Wednesday, November 14, 2012

I love birthdays!

Well, as you probably know it's Miss Cheri Peacock's 22nd birthday!!!
She is my best friend! We have had so much fun together and such silly times.
We became friends because we went on a hike together. The rest...well that's history.

Last winter. Good times! 
We decided to hike Mt Timpanogos at the end of this summer! Such a good idea. So happy about it! I loved every minute of it. Good thing our phones have music so we got to jam to that! 
She got to come to California to visit me this summer! I loved that! We had so much fun and I am so happy that she got to come!
We love our fighting SUU. Such school spirit we have. I am so happy that I came to school here and have such a good best friend! 
Some people may think it's weird, but we love exercise. We go running together and have a blast. So, for halloween we ran a 5K! As zombies! Festive, eh? 

Well, anyways. I hope you have the best day ever Cheri!
I love you lots!
Best friends. 
xoxo


Monday, September 17, 2012

Struggle.

I know, I have been probably the worst blogger for the last couple months. Well, I just was a not so diligent blogger. However, I do have three blog posts that I am working on (was working on and have thought of a few times since) from my last few days in India.

But, this post is not about India. It's not about anything really. It's more of an excise not to finish my Chemistry homework at this moment, to take a little break, and become a little less frustrated with the problems.

So, now you know. I dislike Chemistry...strongly. I don't think we will ever have a solid relationship where we both love each other. It loves to torture me, I hate to think about doing the homework.

I get to look forward to tomorrow where I have class starting at 8 am with a professor I would rather not spend any time with, and end my day at 9 pm after a long, exhausting day where I have three lectures and three labs to go to. You jealous? Want to trade days with me? 'Cause ya know...I wouldn't mind having the day off.

Venting session=over. It's been a long day. Long couple of days. But, thanks to great things in my life like best friends, roommates, and being a Latter Day Saint, I am going to be okay. Eventually. (I might need a few reminders of that when I complain though.)

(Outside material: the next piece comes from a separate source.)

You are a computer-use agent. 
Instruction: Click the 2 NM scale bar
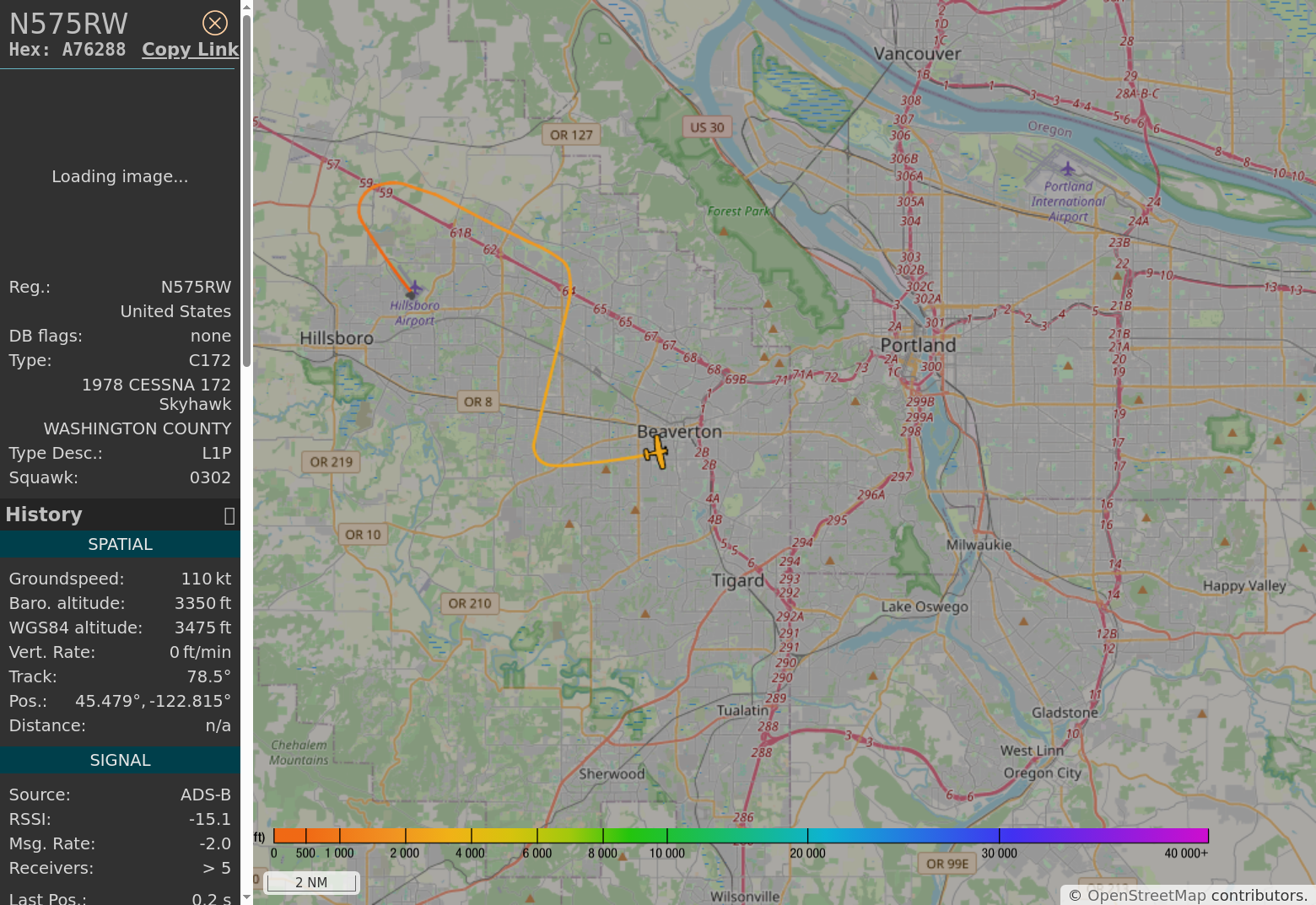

&hopefully in the next couple days I will make time to finish my last few India blogs. Did I mention I miss that place more than anything? Can I just go back? I'm okay with dropping out of school this semester for that...

Thursday, July 5, 2012

Missing...

Currently I am missing:

-India
-My kids in India 
-Red rice and curry (okay kidding...I don't miss that...but if I had to eat it? I wouldn't complain)
-Cedar City
-my short hair
-Lily (my pet rat)
-Andrew (my brother)
-My missionary friends (Sister Jazzy Barney & Sister Adrianne Briggs)
-Cheri (part of Cedar)

That's all. I have to say though, I am loving being home for the summer. It's been a few years. I have been mountain biking, running a lot, and just being able to relax and enjoy life and spend some quality time with my mom. Oh, and I planned out my life. Not that it will go as I planned it...but one can hope, right?

However, I must say; I have peen happily surprised by the singles ward here. I was truly dreading coming to it, wondering if I could be anti-social all summer and go to the family ward. I decided to be brave and go to the YSA ward, and to my amazement, I like it! Well, here's to being open to new things, being happy with what I do have, and being kind to those around me, because that's what I should do.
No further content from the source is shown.